■インドの将来について:藤原正彦の懸念

       

1 「インドの危険な曲がり角」

もしかしたら日本のGDPが2023年度にドイツに追い越されるかもしれないとの報道がありました。ドイツばかりか、数年したら、インドにも追い越されるでしょうという人もいます。インドは世界最大の人口国になりましたから、注目される国です。

特許件数の変化を見ていると、韓国が増え、中国が増えてきました。その次、今度はインドが成長するという人がたくさんいます。そうかもしれません。しかし藤原正彦は『管見妄語 知れば知るほど』で、インドの将来について一筆書きで懸念を示しています。

天才数学者のラマヌジャンを生んだインドのファンである藤原は、「インドの危険な曲がり角」を『週刊新潮』2016年2月18日号に投稿しました。このコラムを[高貴を失ったインドは中国のような野卑な大国になりかねない](p.104)と締めくくっています。

      

2 インド人のIT躍進:3つの原因

藤原は[インド人が今、世界のITや金融を席捲している]点を十分承知しているのです。[シリコンバレーにある企業群では、CEOの三割、働く人の六割がインド人と言われている](p.102)と書き、[IT躍進の原因は大きく三つある]と記します。

第一に[道路や鉄道、電力、上下水道などインフラが未整備で工業生産が難しい]状況で、発展には[IT産業しか選択肢がない]こと。第二に[カースト制]。今でも[世襲的に固定された職業に就くことが多い]ため。第三に[インド人のたくましさ]です。

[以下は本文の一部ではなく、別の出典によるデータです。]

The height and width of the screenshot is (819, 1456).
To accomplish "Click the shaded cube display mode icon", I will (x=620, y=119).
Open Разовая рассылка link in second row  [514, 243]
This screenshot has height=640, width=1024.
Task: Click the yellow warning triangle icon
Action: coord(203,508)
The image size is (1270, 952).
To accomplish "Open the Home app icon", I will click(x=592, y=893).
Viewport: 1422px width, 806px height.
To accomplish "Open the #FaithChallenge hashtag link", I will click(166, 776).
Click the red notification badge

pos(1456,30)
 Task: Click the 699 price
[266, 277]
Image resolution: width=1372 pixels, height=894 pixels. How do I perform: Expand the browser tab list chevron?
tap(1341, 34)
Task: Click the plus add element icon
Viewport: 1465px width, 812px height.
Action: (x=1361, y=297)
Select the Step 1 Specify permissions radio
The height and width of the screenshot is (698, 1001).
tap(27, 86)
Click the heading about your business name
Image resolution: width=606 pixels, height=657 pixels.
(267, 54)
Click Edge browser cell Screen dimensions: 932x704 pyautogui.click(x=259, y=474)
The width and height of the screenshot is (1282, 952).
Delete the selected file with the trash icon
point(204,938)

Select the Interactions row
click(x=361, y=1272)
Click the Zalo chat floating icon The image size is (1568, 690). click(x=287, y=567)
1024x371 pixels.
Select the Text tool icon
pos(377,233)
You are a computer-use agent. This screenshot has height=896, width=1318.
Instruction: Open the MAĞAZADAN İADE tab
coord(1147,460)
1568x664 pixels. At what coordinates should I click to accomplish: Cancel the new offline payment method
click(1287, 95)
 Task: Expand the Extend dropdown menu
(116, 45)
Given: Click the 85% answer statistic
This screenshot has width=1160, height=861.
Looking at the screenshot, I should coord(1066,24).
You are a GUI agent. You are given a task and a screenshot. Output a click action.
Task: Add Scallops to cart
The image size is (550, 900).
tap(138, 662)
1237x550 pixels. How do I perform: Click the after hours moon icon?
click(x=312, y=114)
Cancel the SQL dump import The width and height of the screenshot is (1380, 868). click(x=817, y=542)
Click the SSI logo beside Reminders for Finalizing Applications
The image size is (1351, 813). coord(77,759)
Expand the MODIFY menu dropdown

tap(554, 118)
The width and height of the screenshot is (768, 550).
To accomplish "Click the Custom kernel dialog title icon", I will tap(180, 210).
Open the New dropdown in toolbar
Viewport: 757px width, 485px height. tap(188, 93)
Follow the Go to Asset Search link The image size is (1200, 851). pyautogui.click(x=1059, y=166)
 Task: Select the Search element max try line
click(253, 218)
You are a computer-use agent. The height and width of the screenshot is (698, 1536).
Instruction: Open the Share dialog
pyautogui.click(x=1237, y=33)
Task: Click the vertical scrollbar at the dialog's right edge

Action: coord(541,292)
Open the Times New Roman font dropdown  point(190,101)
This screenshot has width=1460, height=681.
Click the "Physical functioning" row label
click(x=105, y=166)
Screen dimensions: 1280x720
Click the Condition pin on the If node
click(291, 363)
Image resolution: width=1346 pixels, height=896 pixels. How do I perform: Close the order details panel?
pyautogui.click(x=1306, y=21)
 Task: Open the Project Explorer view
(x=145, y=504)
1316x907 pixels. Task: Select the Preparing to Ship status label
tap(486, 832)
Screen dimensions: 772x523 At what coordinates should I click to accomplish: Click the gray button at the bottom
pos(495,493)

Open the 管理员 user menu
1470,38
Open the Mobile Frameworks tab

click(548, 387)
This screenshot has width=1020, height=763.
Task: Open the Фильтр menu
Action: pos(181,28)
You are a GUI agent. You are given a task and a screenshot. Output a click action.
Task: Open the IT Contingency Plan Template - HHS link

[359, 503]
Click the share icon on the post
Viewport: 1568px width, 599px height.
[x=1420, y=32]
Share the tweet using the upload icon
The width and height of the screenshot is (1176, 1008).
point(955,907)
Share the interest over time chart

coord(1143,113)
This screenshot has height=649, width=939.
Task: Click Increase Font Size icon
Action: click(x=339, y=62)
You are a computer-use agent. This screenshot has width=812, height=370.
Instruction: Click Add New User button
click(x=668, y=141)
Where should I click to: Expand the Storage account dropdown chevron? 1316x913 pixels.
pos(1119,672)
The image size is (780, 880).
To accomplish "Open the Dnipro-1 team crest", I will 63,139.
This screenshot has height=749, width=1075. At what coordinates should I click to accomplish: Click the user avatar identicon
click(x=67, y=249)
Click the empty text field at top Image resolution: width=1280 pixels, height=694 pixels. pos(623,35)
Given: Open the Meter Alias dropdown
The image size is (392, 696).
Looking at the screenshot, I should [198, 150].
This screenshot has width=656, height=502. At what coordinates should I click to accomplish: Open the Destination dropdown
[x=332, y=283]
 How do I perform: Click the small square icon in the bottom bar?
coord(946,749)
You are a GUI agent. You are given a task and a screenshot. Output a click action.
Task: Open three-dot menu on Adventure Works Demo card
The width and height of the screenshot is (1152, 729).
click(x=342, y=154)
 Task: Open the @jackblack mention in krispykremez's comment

集中すべき産業はIT、そして[IT技術者は新しい職種でありどのカーストにも属さない]ということになると、人々はIT産業に殺到し、優秀な人は抜きんでます。[自らに有利な意見を臆せず主張して譲らない]のも有利に働いたようです(以上、p.103)。

      

3 大天才を生んできた土壌の崩壊

こうしたITや金融界での成功があるにもかかわらず、藤原はインドに対して悲観的な見方をします。インドは20世紀になっても[ラマヌジャン、詩人のタゴール、物理学のラマン、天文学のチャンドラセカールなどキラ星のごとく天才を輩出してきた]のです。

これらの天才たちは、[彼らのほとんどは、貧しくとも精神性を重んずるバラモンだった]とのこと。しかし[最近はバラモンが大半を占めるIITの学生たちまでが、ITとか金融で大金持ちになることばかり考えているという]指摘があるのです。

藤原は[金銭にはしゃぐインドに、もはやかつての、大天才を生んできた土壌はない]と厳しく指摘しています。実際、[最近のインドの科学、技術、文化、芸術が停滞しているように見える]のです(以上、p104)。どうも、その後も変わりない気がします。

インドはカナダとの関係を悪化させました。これは尾を引くことでしょう。嫌な予感がするときに、昔読んだ藤原のコラムを思い出しました。識字率が改善しているインドは、今後、経済成長することでしょう。しかし、楽観的なばかりではいられないのです。